Meine Katze kann hier rein und raus wann sie will, ich wohne in einem Dorf mit viel Auslauf und es gibt hier viel zu erleben für sie.
Sie kann sich an einem großen Garten erfreuen und hat einen Nachbarskater welcher auch auf sie aufpasst.
Wenn ich sie also "Rausschmeiße" dann hieß das: Tür auf, kurzer Brüller und sie kann sich draußen mit den Anderen beschäftigen. Sie konnte ja jederzeit durch die Klappe wieder rein und sie hat die letzten Tage auch ganz normal auf ihrem Platz im Schlafzimmer geschlafen.
Dass ich sie jetzt mal eine Zeitlang ignorierte, dürfte wohl auch nicht so schlimm sein. Aber das zeigte ihr, dass es sich hierbei nicht immer nur um sie dreht.
Aktuell ist das Wetter derart gut, da hat sie nun wirklich draußen genug zu erleben.
Irgendwo habe ich übrigens mal gelesen, dass man Katzen auch einfach mal in Ruhe lassen soll und ihr nicht ständig alles hinterher tragen sollte.

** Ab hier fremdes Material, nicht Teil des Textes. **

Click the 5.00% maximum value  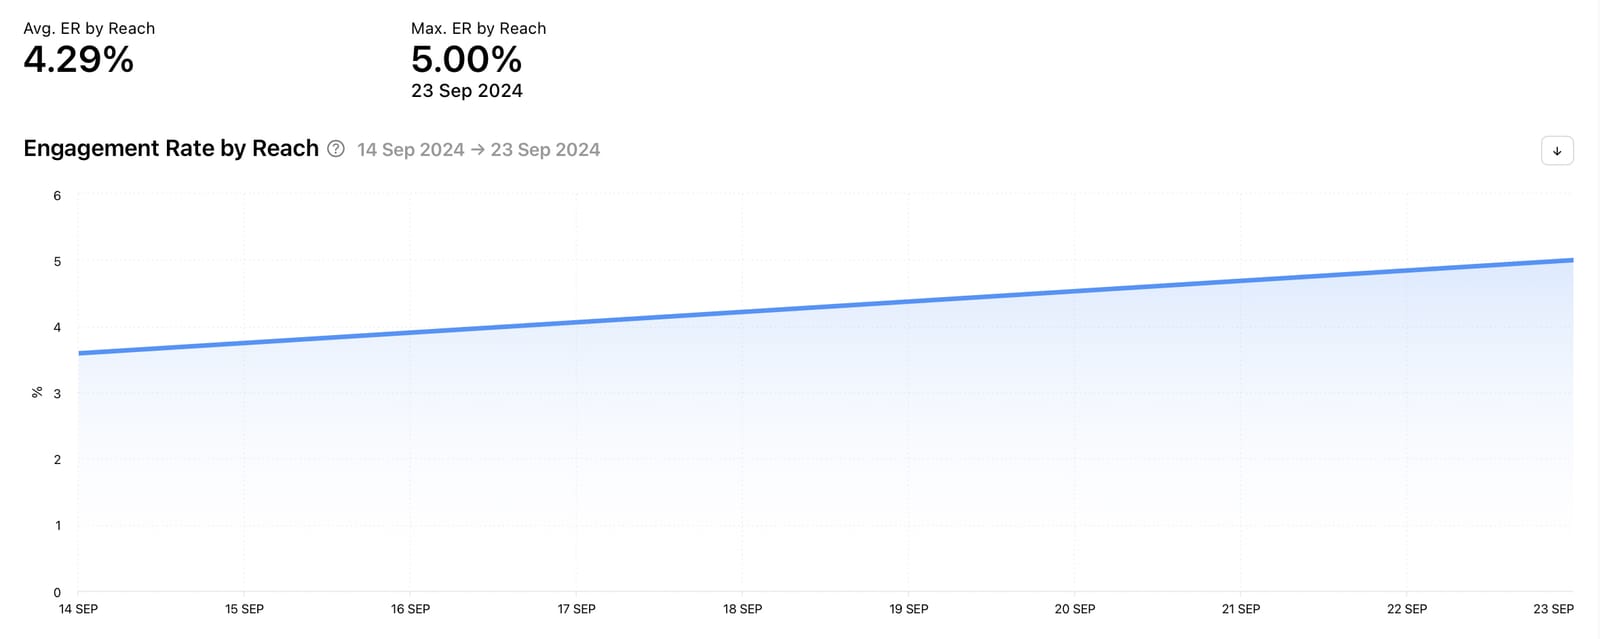pyautogui.click(x=466, y=60)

Sie hat mehrere Wassernäpfe im Haus, will aber z.B. ständig dass ich ihr den Wasserhahn aufdrehe. Das gab es jetzt mal drei Tage nicht mehr so und was ist passiert: Sie hat die Näpfe benutzt.
Seit heute ist wieder gut mit uns beiden, aber ich werde vorerst definitiv ein wenig kürzer treten mit Butler sein und so.
Das was sie hier alles hat und bekommt, da wird sich manch andere Katze die Pfoten nach lecken.
Aber irgendwo werde ich jetzt auch mal die Grenzen neu klarstellen.
Ich habe heute einen Tierarzt in der Nähe herausgesucht, welcher recht positiv bewertet wird.
Dort werde ich mal anklingeln und das Thema ansprechen, er ist somit ganz unbefangen und deshalb interessiert mich wie er die Sache angehen wird.
Ich habe übrigens folgendes gefunden:
http://www.kummerkatze.de/fachbeitrage/katzen-und-kinder/fruhentwicklung-von-katzenkindern-ontogenese-2852/
Eventuell ist das bei ihr auch so gewesen, also zu früh von der Mutter weg, Stress usw.
Meine ist wohl auch im Tierheim geboren und vielleicht auch zu früh von der Mutter weg.
Es hat sehr lange gebraucht bis sie anfing sich gegen die anderen durchzusetzen, da war ich schon froh das der Nachbarskater sie irgendwann anfing zu schützen und ihr auch einiges beigebrachte.
Sie begrüßt ihn meist mit einem Nasenkuss, so auch gerade eben wieder als ich noch etwas bei ihr draußen saß.
Es ist der einzige welchen wir beide hier bei uns im Garten dulden. Alles andere wird verjagt.